Your goal: Show all lines below holding the string "Pages".

Stored records:
• • •

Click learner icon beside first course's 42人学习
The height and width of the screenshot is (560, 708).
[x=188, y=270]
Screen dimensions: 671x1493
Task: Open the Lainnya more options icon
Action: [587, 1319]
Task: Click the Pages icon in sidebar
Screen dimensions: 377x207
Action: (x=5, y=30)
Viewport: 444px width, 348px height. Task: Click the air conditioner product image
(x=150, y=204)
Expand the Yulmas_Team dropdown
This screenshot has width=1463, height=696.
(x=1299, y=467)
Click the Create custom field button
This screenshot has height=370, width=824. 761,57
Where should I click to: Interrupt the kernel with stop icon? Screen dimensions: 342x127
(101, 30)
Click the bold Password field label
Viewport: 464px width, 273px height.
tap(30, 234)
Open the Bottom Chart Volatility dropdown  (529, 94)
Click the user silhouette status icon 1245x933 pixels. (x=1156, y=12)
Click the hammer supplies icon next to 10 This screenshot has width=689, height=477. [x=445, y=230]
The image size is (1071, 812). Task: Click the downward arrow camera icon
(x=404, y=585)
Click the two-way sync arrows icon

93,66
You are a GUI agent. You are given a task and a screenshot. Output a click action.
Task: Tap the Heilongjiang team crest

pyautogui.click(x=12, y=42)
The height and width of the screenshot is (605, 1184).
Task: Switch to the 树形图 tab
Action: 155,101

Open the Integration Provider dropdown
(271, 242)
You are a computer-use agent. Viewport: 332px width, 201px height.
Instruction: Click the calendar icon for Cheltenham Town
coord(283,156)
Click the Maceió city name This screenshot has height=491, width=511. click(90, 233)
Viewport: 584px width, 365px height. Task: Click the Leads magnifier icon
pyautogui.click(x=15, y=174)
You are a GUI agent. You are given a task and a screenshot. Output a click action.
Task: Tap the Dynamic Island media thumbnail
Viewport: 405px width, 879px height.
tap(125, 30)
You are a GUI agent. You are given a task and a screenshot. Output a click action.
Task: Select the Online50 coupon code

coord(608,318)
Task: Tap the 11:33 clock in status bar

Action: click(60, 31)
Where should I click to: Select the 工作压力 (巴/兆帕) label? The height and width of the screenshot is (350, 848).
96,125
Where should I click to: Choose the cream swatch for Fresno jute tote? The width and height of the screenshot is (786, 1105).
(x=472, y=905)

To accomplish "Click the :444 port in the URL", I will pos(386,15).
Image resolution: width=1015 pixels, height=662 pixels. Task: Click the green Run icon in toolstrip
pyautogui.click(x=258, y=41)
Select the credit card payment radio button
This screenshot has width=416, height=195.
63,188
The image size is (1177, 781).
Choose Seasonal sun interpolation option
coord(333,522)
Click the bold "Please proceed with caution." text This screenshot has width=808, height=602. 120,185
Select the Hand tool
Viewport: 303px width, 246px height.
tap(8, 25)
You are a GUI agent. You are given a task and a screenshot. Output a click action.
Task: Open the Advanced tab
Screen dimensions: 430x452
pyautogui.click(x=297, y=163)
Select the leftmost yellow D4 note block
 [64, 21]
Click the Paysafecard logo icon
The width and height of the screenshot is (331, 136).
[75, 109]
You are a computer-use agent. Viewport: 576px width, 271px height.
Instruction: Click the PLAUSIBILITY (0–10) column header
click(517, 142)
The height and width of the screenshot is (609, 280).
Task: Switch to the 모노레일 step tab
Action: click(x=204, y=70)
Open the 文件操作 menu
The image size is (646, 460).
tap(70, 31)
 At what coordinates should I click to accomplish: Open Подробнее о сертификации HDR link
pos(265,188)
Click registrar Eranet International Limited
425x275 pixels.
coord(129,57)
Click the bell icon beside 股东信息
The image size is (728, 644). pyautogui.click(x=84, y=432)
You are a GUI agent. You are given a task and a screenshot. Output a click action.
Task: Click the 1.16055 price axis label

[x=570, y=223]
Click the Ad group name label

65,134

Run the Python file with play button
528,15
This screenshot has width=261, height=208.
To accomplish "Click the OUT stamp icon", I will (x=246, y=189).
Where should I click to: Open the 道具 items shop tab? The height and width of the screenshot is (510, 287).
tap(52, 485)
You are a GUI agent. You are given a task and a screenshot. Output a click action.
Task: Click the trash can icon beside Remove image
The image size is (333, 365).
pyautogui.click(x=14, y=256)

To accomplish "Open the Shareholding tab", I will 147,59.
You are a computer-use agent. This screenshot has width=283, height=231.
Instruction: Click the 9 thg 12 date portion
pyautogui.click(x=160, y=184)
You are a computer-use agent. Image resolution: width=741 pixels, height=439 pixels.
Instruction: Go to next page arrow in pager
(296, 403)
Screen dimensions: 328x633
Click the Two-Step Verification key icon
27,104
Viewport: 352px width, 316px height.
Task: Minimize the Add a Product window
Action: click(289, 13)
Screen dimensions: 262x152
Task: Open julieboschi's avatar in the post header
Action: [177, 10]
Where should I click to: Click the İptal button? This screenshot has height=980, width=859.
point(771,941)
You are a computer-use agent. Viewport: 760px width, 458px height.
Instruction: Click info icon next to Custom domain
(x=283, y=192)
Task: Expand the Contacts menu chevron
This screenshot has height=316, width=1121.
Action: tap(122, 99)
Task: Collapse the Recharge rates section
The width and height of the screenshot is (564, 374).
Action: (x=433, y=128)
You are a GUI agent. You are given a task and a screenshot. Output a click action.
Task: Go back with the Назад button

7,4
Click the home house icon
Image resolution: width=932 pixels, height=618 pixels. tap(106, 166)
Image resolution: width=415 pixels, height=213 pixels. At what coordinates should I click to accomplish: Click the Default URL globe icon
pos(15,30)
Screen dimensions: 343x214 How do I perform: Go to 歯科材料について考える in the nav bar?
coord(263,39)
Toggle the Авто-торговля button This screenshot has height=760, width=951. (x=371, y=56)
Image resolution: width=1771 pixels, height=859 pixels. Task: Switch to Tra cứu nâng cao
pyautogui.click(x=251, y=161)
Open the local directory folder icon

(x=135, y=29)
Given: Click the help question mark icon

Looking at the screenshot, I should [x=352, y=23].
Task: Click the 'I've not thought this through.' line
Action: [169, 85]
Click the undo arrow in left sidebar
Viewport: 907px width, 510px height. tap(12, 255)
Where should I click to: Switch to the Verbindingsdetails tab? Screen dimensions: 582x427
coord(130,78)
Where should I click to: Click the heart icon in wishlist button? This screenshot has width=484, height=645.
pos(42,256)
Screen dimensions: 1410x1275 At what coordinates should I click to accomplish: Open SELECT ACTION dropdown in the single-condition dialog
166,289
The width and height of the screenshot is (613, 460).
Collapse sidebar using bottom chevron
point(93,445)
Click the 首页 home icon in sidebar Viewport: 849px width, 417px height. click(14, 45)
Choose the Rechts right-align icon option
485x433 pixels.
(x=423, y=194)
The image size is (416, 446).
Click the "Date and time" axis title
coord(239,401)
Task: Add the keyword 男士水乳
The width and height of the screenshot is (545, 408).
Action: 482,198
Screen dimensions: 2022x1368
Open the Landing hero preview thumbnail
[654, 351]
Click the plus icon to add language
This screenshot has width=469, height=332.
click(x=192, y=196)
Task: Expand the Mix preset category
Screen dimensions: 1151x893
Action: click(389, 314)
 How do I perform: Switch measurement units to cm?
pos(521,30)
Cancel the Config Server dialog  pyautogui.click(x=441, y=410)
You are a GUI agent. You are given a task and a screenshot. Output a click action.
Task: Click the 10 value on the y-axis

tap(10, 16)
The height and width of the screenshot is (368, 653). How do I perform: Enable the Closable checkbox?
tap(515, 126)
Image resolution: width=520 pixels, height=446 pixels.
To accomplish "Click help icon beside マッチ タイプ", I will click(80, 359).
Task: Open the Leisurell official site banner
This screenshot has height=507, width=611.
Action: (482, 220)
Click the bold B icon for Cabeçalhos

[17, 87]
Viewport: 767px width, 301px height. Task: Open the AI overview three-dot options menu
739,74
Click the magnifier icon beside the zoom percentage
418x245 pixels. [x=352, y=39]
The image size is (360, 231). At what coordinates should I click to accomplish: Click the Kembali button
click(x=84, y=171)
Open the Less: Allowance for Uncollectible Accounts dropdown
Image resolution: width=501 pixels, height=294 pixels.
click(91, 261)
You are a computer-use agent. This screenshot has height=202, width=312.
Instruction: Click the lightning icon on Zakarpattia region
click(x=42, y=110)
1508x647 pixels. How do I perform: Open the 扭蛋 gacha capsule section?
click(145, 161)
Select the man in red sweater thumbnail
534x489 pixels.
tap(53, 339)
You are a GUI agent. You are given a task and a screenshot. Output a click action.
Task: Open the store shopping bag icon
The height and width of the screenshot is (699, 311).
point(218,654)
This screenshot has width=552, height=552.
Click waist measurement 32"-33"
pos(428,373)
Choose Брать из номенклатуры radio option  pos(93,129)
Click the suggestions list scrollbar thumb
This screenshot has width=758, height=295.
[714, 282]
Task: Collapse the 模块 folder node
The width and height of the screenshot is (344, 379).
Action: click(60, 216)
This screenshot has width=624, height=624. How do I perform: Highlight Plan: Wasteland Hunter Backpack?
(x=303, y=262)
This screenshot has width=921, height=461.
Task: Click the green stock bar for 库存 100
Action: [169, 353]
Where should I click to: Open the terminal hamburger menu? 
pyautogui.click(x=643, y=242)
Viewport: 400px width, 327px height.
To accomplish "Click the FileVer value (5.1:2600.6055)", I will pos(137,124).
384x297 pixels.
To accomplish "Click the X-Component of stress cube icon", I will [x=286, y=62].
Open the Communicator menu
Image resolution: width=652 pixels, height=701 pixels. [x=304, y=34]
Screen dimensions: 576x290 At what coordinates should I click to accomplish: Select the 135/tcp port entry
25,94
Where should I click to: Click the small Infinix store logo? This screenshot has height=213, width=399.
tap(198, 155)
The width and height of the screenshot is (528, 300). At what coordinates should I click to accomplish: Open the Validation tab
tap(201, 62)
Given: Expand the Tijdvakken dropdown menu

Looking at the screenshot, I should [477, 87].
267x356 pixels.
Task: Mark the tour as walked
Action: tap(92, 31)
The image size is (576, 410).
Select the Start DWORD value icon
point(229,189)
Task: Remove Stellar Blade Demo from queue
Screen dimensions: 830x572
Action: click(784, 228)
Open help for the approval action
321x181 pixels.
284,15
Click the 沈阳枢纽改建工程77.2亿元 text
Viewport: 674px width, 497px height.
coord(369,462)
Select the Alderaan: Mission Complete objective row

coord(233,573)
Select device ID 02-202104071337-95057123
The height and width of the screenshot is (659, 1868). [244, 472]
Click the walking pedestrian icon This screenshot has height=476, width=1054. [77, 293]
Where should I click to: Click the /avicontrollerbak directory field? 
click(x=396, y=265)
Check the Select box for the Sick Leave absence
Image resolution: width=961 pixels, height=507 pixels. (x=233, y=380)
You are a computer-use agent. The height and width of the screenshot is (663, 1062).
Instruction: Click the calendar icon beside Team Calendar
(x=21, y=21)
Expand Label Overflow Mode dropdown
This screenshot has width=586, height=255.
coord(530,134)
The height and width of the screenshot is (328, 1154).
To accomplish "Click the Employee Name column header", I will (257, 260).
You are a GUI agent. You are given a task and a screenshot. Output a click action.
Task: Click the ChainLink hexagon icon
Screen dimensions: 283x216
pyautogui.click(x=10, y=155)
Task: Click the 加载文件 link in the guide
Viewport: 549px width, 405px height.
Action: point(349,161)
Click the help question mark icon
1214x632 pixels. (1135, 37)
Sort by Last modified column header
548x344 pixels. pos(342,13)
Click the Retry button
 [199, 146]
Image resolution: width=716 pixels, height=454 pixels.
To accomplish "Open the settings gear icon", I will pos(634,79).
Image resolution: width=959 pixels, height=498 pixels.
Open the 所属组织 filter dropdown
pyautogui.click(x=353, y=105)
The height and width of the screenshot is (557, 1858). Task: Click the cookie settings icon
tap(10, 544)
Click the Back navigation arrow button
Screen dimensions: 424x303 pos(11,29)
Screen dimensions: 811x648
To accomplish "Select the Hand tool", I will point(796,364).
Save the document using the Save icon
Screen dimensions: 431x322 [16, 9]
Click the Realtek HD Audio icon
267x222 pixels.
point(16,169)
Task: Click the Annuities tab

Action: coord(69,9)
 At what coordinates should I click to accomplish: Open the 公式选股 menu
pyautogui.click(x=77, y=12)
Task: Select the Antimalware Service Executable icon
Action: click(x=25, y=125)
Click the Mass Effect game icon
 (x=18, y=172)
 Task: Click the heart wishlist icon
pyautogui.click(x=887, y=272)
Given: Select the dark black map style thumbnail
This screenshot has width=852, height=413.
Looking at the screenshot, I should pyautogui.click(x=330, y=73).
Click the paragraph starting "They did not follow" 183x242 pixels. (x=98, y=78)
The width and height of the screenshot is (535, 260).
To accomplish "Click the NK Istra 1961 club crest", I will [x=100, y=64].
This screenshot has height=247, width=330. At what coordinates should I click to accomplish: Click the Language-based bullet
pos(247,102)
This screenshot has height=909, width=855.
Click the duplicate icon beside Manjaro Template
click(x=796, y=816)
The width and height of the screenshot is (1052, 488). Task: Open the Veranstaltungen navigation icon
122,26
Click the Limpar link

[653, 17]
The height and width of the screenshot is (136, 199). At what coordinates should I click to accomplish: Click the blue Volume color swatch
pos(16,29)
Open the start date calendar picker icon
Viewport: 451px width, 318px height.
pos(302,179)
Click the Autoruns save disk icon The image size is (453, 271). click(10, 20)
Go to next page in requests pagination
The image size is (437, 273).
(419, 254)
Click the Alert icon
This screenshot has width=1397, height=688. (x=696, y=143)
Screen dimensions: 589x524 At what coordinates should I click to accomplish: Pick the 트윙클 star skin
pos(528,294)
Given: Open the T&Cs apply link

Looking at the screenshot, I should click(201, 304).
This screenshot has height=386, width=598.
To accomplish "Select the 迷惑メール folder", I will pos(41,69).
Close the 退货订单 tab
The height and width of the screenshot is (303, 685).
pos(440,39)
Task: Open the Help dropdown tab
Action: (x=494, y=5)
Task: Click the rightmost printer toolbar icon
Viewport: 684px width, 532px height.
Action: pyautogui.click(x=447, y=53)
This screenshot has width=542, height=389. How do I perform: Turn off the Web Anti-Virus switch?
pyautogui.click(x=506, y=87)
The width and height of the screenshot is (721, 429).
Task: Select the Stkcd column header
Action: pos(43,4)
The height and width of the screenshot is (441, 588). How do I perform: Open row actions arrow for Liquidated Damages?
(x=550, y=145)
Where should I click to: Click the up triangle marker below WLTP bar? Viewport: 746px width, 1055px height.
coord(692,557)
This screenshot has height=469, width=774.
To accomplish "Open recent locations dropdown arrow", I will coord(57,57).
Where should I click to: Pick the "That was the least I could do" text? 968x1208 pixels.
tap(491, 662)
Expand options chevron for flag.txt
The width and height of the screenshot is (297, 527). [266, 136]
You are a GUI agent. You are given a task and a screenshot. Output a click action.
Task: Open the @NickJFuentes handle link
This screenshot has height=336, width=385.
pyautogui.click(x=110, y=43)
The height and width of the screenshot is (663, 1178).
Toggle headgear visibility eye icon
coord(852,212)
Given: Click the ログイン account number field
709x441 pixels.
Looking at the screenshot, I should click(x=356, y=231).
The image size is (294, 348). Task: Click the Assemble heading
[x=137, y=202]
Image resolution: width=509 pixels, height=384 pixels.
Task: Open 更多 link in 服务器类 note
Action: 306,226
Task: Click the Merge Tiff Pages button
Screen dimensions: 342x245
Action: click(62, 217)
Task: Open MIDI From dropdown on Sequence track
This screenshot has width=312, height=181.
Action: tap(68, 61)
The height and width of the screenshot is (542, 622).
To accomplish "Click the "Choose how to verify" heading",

• • •

Result for this task:
Task: Click the Pages icon in sidebar
Task: Click the Merge Tiff Pages button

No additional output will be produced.